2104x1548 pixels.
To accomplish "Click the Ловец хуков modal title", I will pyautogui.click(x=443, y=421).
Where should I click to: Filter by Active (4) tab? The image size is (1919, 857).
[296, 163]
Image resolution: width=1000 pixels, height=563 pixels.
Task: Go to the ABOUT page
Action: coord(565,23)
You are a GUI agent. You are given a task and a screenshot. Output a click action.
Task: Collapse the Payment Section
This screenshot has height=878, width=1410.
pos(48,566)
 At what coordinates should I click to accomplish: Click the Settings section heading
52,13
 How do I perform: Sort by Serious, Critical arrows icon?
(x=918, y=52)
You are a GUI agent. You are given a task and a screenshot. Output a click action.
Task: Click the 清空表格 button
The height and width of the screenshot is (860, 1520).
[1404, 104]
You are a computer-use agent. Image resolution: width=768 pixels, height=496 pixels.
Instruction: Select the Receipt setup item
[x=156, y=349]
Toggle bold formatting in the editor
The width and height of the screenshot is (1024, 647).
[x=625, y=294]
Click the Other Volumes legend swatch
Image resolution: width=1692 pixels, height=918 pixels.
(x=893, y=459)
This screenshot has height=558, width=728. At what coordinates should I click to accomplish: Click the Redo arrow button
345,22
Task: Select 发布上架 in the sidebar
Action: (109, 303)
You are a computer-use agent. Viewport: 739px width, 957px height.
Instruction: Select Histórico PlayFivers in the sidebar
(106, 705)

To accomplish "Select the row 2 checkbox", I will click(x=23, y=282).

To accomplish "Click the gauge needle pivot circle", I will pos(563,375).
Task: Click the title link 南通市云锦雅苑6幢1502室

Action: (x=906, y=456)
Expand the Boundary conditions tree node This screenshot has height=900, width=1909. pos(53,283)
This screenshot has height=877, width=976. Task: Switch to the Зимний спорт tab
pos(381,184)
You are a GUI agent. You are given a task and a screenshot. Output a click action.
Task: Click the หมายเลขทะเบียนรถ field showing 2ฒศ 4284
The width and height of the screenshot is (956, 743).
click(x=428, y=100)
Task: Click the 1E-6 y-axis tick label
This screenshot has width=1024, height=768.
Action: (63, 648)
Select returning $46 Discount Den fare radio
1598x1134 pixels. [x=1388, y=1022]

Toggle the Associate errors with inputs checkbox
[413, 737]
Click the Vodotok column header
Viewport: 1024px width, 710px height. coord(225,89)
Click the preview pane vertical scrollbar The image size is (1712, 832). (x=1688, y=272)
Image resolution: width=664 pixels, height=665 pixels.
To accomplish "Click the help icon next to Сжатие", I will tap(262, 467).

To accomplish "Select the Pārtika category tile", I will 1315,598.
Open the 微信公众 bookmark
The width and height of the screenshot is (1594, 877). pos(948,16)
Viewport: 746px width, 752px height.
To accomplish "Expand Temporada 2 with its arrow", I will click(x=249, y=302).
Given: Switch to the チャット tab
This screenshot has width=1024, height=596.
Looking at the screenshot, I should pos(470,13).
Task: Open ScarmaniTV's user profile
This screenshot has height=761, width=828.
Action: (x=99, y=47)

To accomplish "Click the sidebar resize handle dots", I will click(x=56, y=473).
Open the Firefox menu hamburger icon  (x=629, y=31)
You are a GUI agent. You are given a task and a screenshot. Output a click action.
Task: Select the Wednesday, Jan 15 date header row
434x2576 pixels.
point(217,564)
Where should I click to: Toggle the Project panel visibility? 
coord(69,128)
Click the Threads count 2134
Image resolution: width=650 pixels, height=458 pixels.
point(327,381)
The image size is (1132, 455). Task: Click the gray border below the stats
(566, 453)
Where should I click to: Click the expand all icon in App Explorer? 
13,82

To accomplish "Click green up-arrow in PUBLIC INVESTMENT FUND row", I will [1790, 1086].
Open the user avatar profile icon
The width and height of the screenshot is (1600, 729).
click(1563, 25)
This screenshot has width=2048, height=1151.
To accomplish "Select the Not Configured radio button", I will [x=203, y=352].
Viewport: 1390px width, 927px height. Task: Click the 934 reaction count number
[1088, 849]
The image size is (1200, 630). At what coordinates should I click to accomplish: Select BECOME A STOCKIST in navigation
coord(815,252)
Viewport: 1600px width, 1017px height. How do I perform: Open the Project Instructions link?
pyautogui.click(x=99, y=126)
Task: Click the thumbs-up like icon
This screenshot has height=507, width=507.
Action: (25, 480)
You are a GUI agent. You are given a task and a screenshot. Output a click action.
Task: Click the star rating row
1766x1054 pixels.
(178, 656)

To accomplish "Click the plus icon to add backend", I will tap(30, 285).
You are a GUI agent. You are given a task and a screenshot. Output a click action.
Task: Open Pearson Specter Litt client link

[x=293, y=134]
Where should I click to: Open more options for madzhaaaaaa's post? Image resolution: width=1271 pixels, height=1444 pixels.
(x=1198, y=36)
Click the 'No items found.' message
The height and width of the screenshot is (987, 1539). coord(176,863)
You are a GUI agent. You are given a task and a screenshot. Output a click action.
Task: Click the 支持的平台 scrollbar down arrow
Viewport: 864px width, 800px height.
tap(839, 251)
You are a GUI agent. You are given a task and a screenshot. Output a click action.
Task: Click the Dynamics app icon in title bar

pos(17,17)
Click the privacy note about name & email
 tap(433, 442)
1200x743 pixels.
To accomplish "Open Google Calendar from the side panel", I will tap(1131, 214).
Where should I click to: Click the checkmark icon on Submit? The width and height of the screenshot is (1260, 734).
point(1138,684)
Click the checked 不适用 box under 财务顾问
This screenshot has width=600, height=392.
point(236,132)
* * * * *
The problem:
Make an exact copy of every record in the listing.

Response to the task:
2104x1548 pixels.
To accomplish "Click the Ловец хуков modal title", I will pyautogui.click(x=443, y=421).
Where should I click to: Filter by Active (4) tab? The image size is (1919, 857).
[296, 163]
Image resolution: width=1000 pixels, height=563 pixels.
Task: Go to the ABOUT page
Action: coord(565,23)
You are a GUI agent. You are given a task and a screenshot. Output a click action.
Task: Collapse the Payment Section
This screenshot has height=878, width=1410.
pos(48,566)
 At what coordinates should I click to accomplish: Click the Settings section heading
52,13
 How do I perform: Sort by Serious, Critical arrows icon?
(x=918, y=52)
You are a GUI agent. You are given a task and a screenshot. Output a click action.
Task: Click the 清空表格 button
The height and width of the screenshot is (860, 1520).
[1404, 104]
You are a computer-use agent. Image resolution: width=768 pixels, height=496 pixels.
Instruction: Select the Receipt setup item
[x=156, y=349]
Toggle bold formatting in the editor
The width and height of the screenshot is (1024, 647).
[x=625, y=294]
Click the Other Volumes legend swatch
Image resolution: width=1692 pixels, height=918 pixels.
(x=893, y=459)
This screenshot has height=558, width=728. At what coordinates should I click to accomplish: Click the Redo arrow button
345,22
Task: Select 发布上架 in the sidebar
Action: (109, 303)
You are a computer-use agent. Viewport: 739px width, 957px height.
Instruction: Select Histórico PlayFivers in the sidebar
(106, 705)

To accomplish "Select the row 2 checkbox", I will click(x=23, y=282).

To accomplish "Click the gauge needle pivot circle", I will pos(563,375).
Task: Click the title link 南通市云锦雅苑6幢1502室

Action: (x=906, y=456)
Expand the Boundary conditions tree node This screenshot has height=900, width=1909. pos(53,283)
This screenshot has height=877, width=976. Task: Switch to the Зимний спорт tab
pos(381,184)
You are a GUI agent. You are given a task and a screenshot. Output a click action.
Task: Click the หมายเลขทะเบียนรถ field showing 2ฒศ 4284
The width and height of the screenshot is (956, 743).
click(x=428, y=100)
Task: Click the 1E-6 y-axis tick label
This screenshot has width=1024, height=768.
Action: (63, 648)
Select returning $46 Discount Den fare radio
1598x1134 pixels. [x=1388, y=1022]

Toggle the Associate errors with inputs checkbox
[413, 737]
Click the Vodotok column header
Viewport: 1024px width, 710px height. coord(225,89)
Click the preview pane vertical scrollbar The image size is (1712, 832). (x=1688, y=272)
Image resolution: width=664 pixels, height=665 pixels.
To accomplish "Click the help icon next to Сжатие", I will tap(262, 467).

To accomplish "Select the Pārtika category tile", I will 1315,598.
Open the 微信公众 bookmark
The width and height of the screenshot is (1594, 877). pos(948,16)
Viewport: 746px width, 752px height.
To accomplish "Expand Temporada 2 with its arrow", I will click(x=249, y=302).
Given: Switch to the チャット tab
This screenshot has width=1024, height=596.
Looking at the screenshot, I should pos(470,13).
Task: Open ScarmaniTV's user profile
This screenshot has height=761, width=828.
Action: (x=99, y=47)

To accomplish "Click the sidebar resize handle dots", I will click(x=56, y=473).
Open the Firefox menu hamburger icon  (x=629, y=31)
You are a GUI agent. You are given a task and a screenshot. Output a click action.
Task: Select the Wednesday, Jan 15 date header row
434x2576 pixels.
point(217,564)
Where should I click to: Toggle the Project panel visibility? 
coord(69,128)
Click the Threads count 2134
Image resolution: width=650 pixels, height=458 pixels.
point(327,381)
The image size is (1132, 455). Task: Click the gray border below the stats
(566, 453)
Where should I click to: Click the expand all icon in App Explorer? 
13,82

To accomplish "Click green up-arrow in PUBLIC INVESTMENT FUND row", I will [1790, 1086].
Open the user avatar profile icon
The width and height of the screenshot is (1600, 729).
click(1563, 25)
This screenshot has width=2048, height=1151.
To accomplish "Select the Not Configured radio button", I will [x=203, y=352].
Viewport: 1390px width, 927px height. Task: Click the 934 reaction count number
[1088, 849]
The image size is (1200, 630). At what coordinates should I click to accomplish: Select BECOME A STOCKIST in navigation
coord(815,252)
Viewport: 1600px width, 1017px height. How do I perform: Open the Project Instructions link?
pyautogui.click(x=99, y=126)
Task: Click the thumbs-up like icon
This screenshot has height=507, width=507.
Action: (25, 480)
You are a GUI agent. You are given a task and a screenshot. Output a click action.
Task: Click the star rating row
1766x1054 pixels.
(178, 656)

To accomplish "Click the plus icon to add backend", I will tap(30, 285).
You are a GUI agent. You are given a task and a screenshot. Output a click action.
Task: Open Pearson Specter Litt client link

[x=293, y=134]
Where should I click to: Open more options for madzhaaaaaa's post? Image resolution: width=1271 pixels, height=1444 pixels.
(x=1198, y=36)
Click the 'No items found.' message
The height and width of the screenshot is (987, 1539). coord(176,863)
You are a GUI agent. You are given a task and a screenshot. Output a click action.
Task: Click the 支持的平台 scrollbar down arrow
Viewport: 864px width, 800px height.
tap(839, 251)
You are a GUI agent. You are given a task and a screenshot. Output a click action.
Task: Click the Dynamics app icon in title bar

pos(17,17)
Click the privacy note about name & email
 tap(433, 442)
1200x743 pixels.
To accomplish "Open Google Calendar from the side panel", I will tap(1131, 214).
Where should I click to: Click the checkmark icon on Submit? The width and height of the screenshot is (1260, 734).
point(1138,684)
Click the checked 不适用 box under 财务顾问
This screenshot has width=600, height=392.
point(236,132)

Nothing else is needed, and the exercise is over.